Gökkuşağının altından geçerken...

Gökkuşağının altından geçerken...

9 Ekim 2010 Cumartesi

Sansür Son Hızıyla Devam Ediyor

Sansür Son Hızıyla Devam Ediyor
Birgun Pazar Eki - 3 Ekim 2010


Sansür son hızıyla devam ediyor. Ekranda flulaştırılmış sigaralara gözümüz her nasılsa alışmaya başlamıştı (!) Ben buna zorla dayatmak diyorum aslında çünkü alışılacak bir görüntü değil. Silahlar mafya dizilerini süslemeye devam ederken, sigara çok tehlikeliydi nedense.
Beri yandan Osman Sınav’ın, ismi mühim değil dizisindeki eşcinsel sahneye aldığı tepki dolayısıyla “o tip insanların ahlaksızlıklarını gösteriyoruz” demesi insan haklarına yeni bir darbe oldu. Bu kadar mı bilinçsiz bir çoğunluk var? Sağlık uzmanlarının bile eşcinselliğe hastalık demesiyle işler iyice çığrından çıktı. Böyle giderse sokağa çıkarken ne giydiğimiz, kimlerle gezdiğimiz bile birileri tarafından kontrol edilecek. Dünyanın en içe dönük hayatına sahip olan ben bile, özgürlüklerin kısıtlanmasından bu kadar rahatsız oluyorsam, etrafta çılgınlar gibi gezip “eğlenenlerin” vay haline! Şaka bir yana, bu sansür ve ahlak bekçiliğinin sonu nereye gider söylemeye dilim varmıyor. Demokrasiyi bir araç olarak görenlerin öngördüğü ve hedeflediği yere gitmesinden korkuyorum.

İnternet sansürü de senelerdir kapalı olan Youtube’e ve binlerce siteye yenisini ekleyerek Vimeo sansürü ile yeni darbesini vurdu. Başımızı kuma gömen bizler, tüm bunlara sessiz kalarak daha ne kadar gündelik hayatımıza devam edebileceğiz? Tüm dünya, teknolojiden sonuna kadar faydalanırken biz üçüncü dünya ülkelerin geleneğini bozmayarak içler acısı bir gerilemenin şahitleriyiz.

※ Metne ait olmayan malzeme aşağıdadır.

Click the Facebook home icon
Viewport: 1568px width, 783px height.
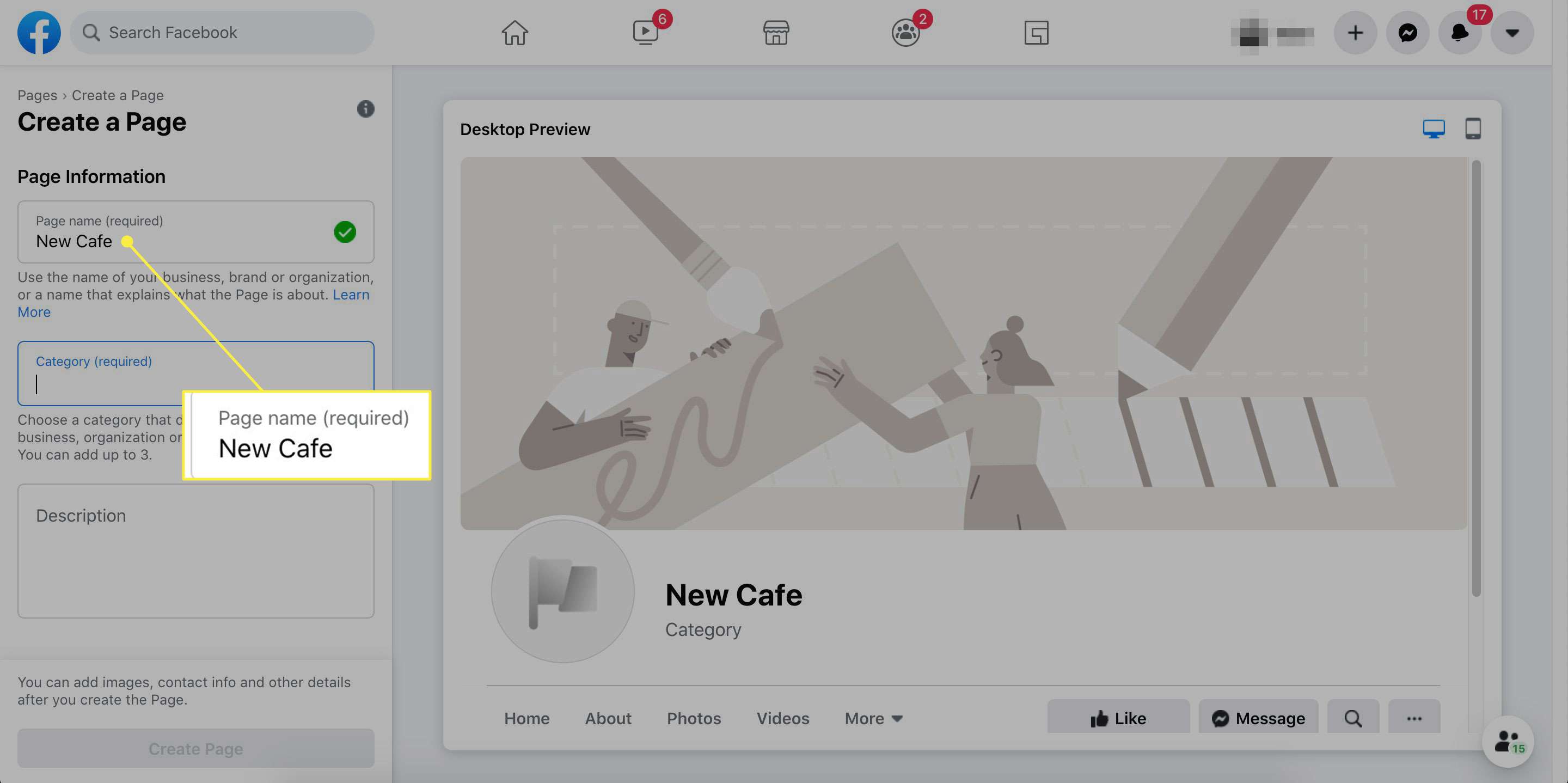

Dünya son hızla teknolojik olarak ilerleyip manevi olarak gerilerken, tekonoljiyi durdurmak maneviyatı yükseltmeyecek sansürcü beyinler. Sizin maneviyatınız, ahlak kurallarını belirlemekten ibaret çünkü. İnsancıl bir maneviyat, fikir özgürlüğünü kapsar.
Paylaşma ve eleştiriye açık olma gibi erdemleri de… Sizin maneviyatınız din siyaseti üzerine kurulu diyesim geliyor bazen ama o zaman da kavramlar birbirine girer diye konuyu sansür kavramında bırakıyorum. Tabii ahlağın ne olduğunun sorgulanabildiği felsefe derslerinin yoğunlaştırılmasını öneriyorum Milli Eğitim Bakanı’na.

Gerçekten Ahlak Felsefesi düşünürüne göre değişebilecek bir kavram ve içerik. Bunun tek bir açıklaması ve “örf adetlere” sığan keskin sınırları yok. Elbette toplumun refahı için sınırsız olması beklenemez, örneğin bir katili temize çıkaramayız ya da çıkarmamalıyız ama iki tarafın da rızası olan türde cinselliğin bu kadar bastırılması ve kötü bir şey gibi gösterilmesi, kan davaları olan ve tecavüzlerle çalkalanan bir toplumda iki yüzlülük gibi duruyor.

İnternette ahlak bekçiliği daha da komik bir hal alıyor. Bu kadar kontrol edilemez bir ortamda faşist Hitler rolünü üstlenmek, web siteleri asıp kesmek yani kapattırmak, yasaklamak kafamızı kuma gömüp dünyadan bihaber yaşamaktan başka bir şey değil. Bir yandan maçlar ve evrensel müzik yarışmaları gibi her tür araçla ismimizi dünyaya duyurmak için can atan milliyetçi bir tarafımız var diğer yandan dünyaya karşı durup her şeyi halkına yasaklayan bir yönetimimiz. Bu yönetime gelen oylar da nereden ve nasıl geliyor o apayrı bir inceleme konusuna girer ve yazının amacını aşar.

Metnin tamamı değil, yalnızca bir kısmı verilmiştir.